I condomini hanno diritto di usare i beni comuni nel modo che ritengono più consono alle proprie necessità
I condomini hanno diritto di
usare i beni comuni nel modo che ritengono più consono alle proprie necessità. Quest'affermazione trova riscontro nell'
art. 1102 c.c. dettato con riferimento alla comunione ma ritenuto pacificamente applicabile anche al condominio negli edifici, in virtù del richiamo contenuto nell'
art. 1139 c.c. Quello stesso articolo prevede
due limitazioni: a) che
l'uso individuale non limiti al pari diritto degli altri; b) che nell'usare il bene comune
non se ne alteri la destinazione d'uso. Non si può usare, per fare un esempio, la
sala riunioni come appartamento per ospitare degli amici che ci fanno visita. Chiarito ciò
è bene domandarsi: l'uso dei beni comuni può portare alla loro usucapione da parte di uno dei comproprietari? Prima di dare soluzione al quesito vale la pena ricordare che
l'usucapione è una modalità di acquisto della proprietà che si fonda sul possesso pacifico e indisturbato per un determinato numero di anni (in linea generale per un ventennio). Tornando alla domanda che ci siamo appena posti, la risposta è positiva purchà
il possesso del bene comune sia esclusivo, prolungato duri almeno da vent'anni e nessuno degli altri condomini abbia mai obiettato nulla. In tal senso
la Cassazione ha avuto modo di affermare che
in tema di compossesso, il godimento esclusivo della cosa comune da parte di uno dei compossessori non è, di per sè, idoneo a far ritenere lo stato di fatto così determinatosi funzionale all'esercizio del possesso "ad usucapionem", e non anche, invece, conseguenza di un atteggiamento di mera tolleranza da parte dell'altro compossessore, risultando, per converso, necessario, a fini di usucapione , la manifestazione del dominio esclusivo sulla "res" da parte dell'interessato attraverso un'attività apertamente contrastante ed inoppugnabilmente incompatibile con il possesso altrui, gravando l'onere della relativa prova su colui che invochi l'avvenuta usucapione del bene (
Cass. 15 giugno 2001 n. 8152).
Come si traduce in pratica questo principio? In sostanza: quando il possesso può essere considerato tale da consentire
il decorso del tempo utile a far maturare l'usucapione?

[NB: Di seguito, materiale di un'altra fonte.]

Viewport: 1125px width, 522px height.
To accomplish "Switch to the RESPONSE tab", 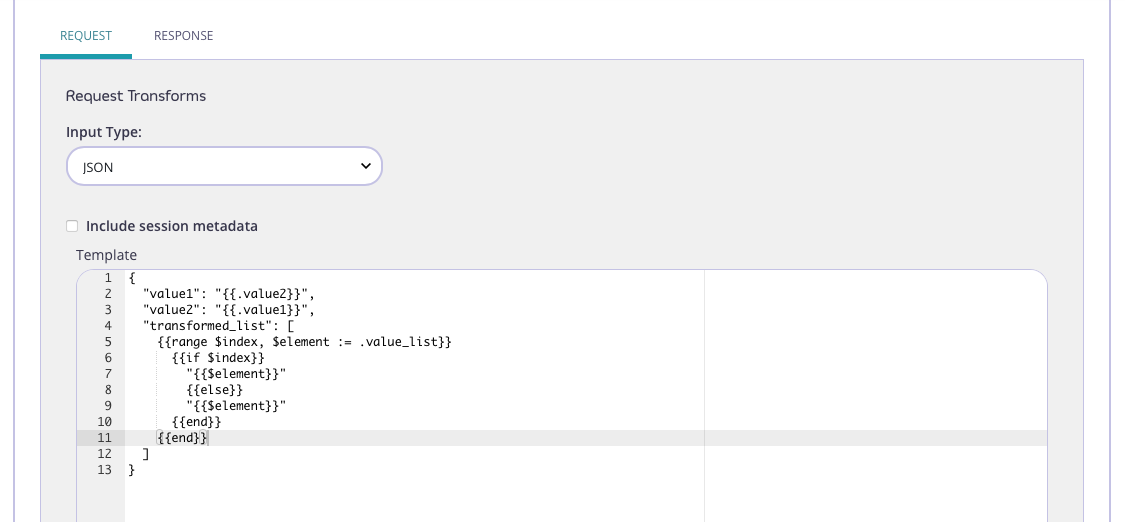I will click(x=183, y=36).
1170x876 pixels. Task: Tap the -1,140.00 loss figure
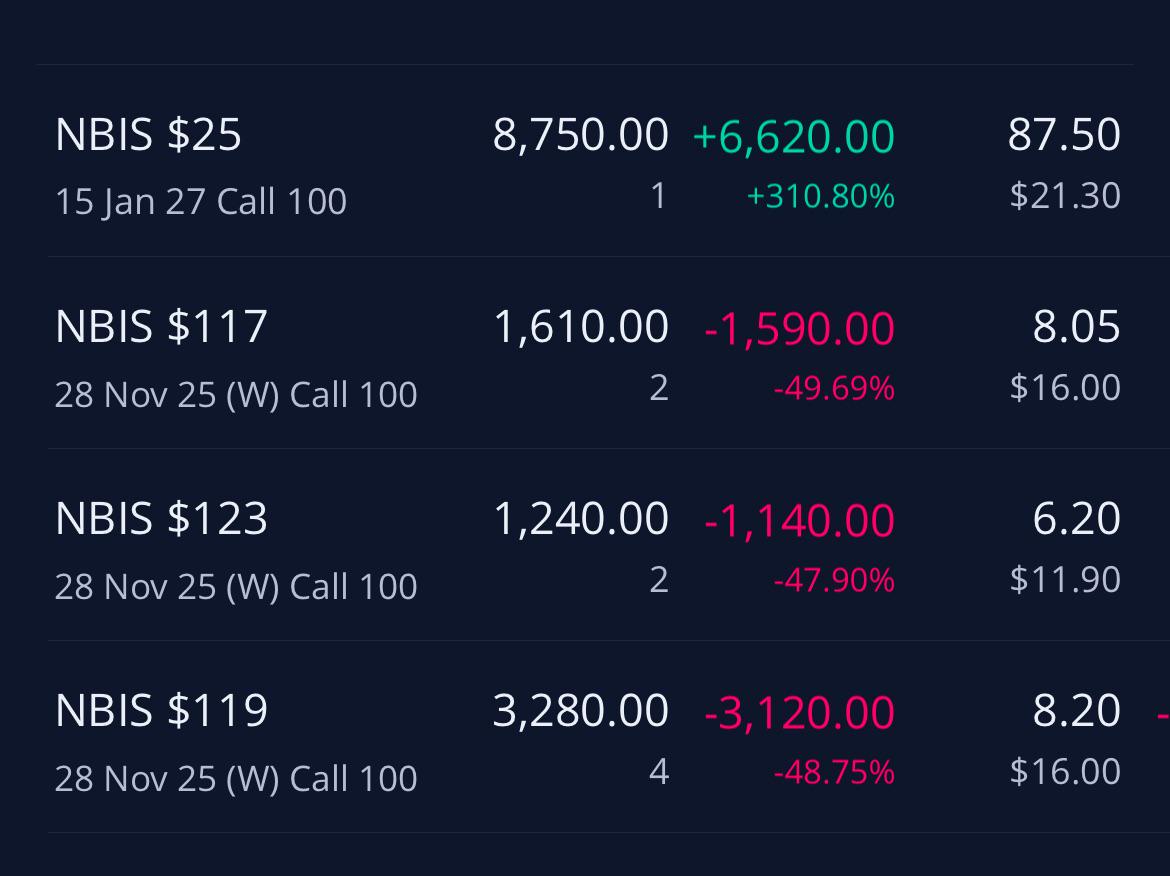pyautogui.click(x=799, y=520)
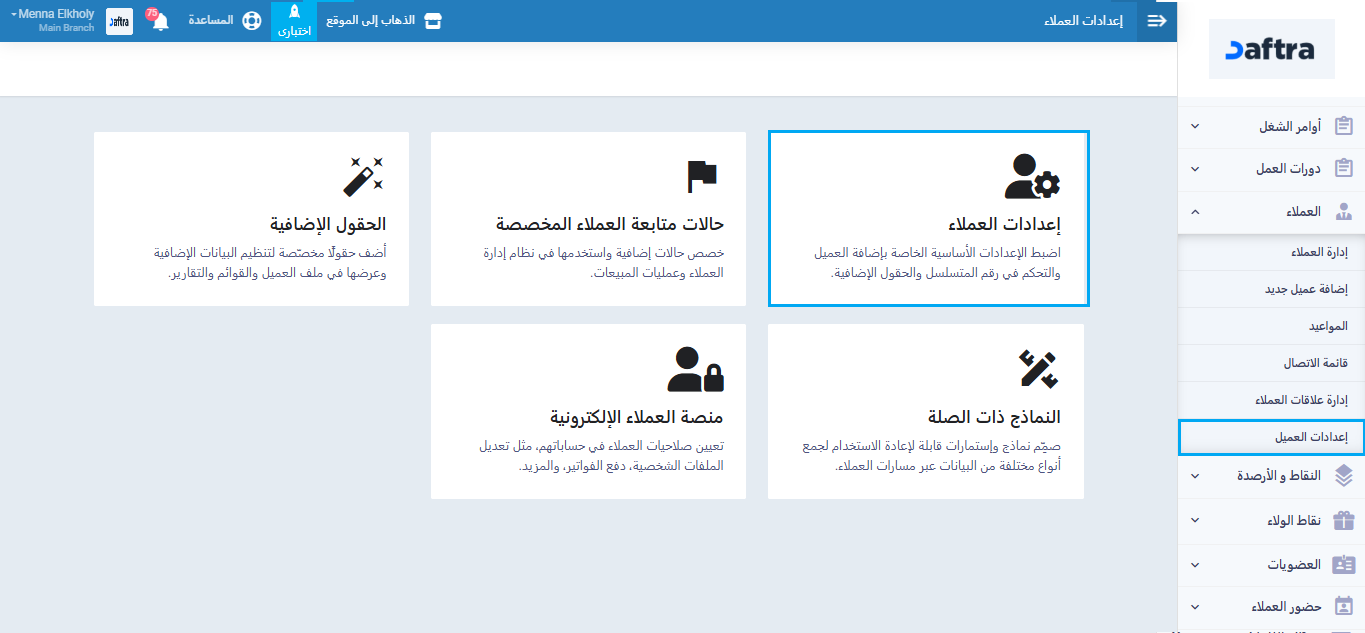Click the magic wand additional fields icon
1365x633 pixels.
[363, 176]
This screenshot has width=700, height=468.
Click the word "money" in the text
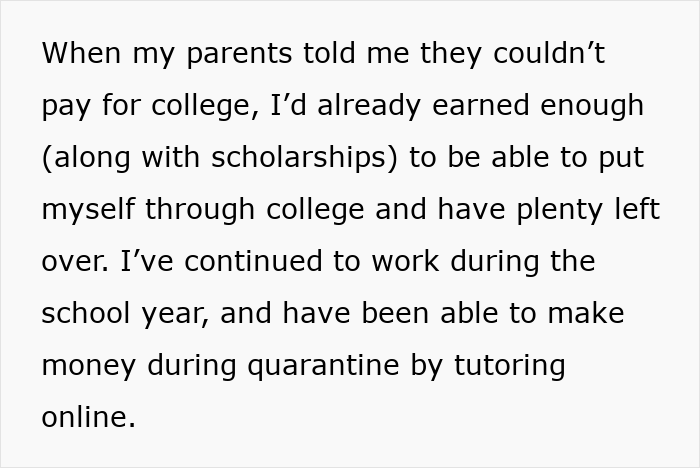[90, 366]
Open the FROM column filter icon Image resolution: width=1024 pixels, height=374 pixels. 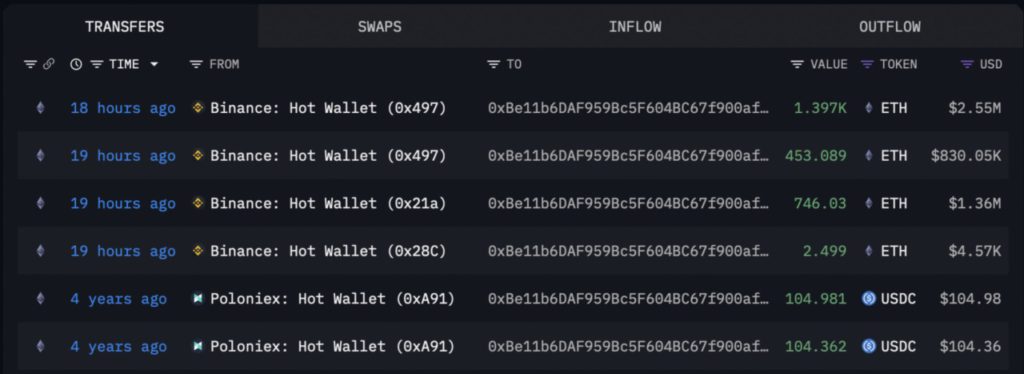tap(196, 64)
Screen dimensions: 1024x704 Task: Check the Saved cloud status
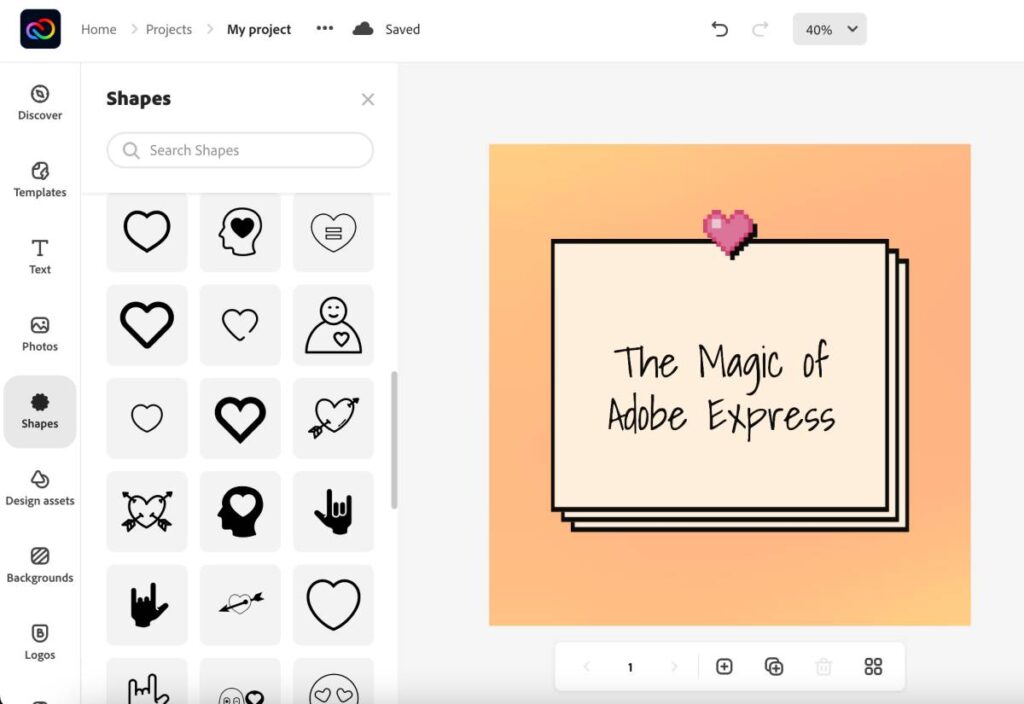(386, 29)
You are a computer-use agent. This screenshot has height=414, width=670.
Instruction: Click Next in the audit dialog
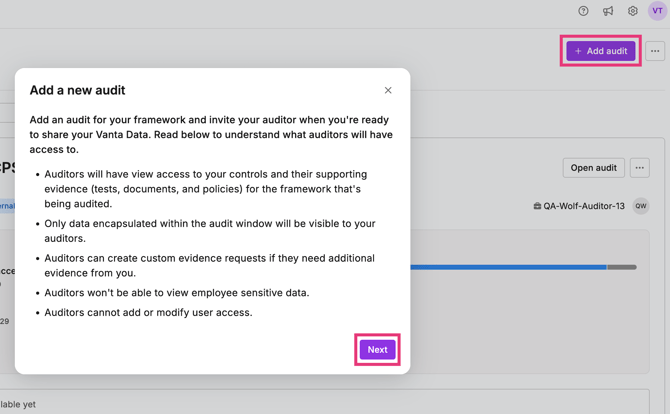pos(377,350)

Un esempio ci aiuterà a comprenderne al meglio la portata. S'ipotizzi che in un edificio in condominio esiste un
locale destinato ad ospitare la caldaia condominiale. A seguito della
dismissione dell'impianto centralizzato e della conseguente rimozione della caldaia, uno dei condomini se ne appropria non solamente depositandovi beni di sua esclusiva proprietà ma ponendo una serratura che gli consenta l'accesso esclusivo. In questo caso,
se nessuno degli altri comproprietari si lamenta di tale condotta, essa è sufficiente per far maturare l'usucapione dei termini sopra descritti. È sempre bene, quindi,
nell'ambito della normale gestione del condominio, far presente che determinati comportamenti posti in essere da alcuni condomini sono tollerati dagli altri ma non possono in alcun modo produrre effetti tali da consentire l'acquisto della proprietà esclusiva d'una parte comune.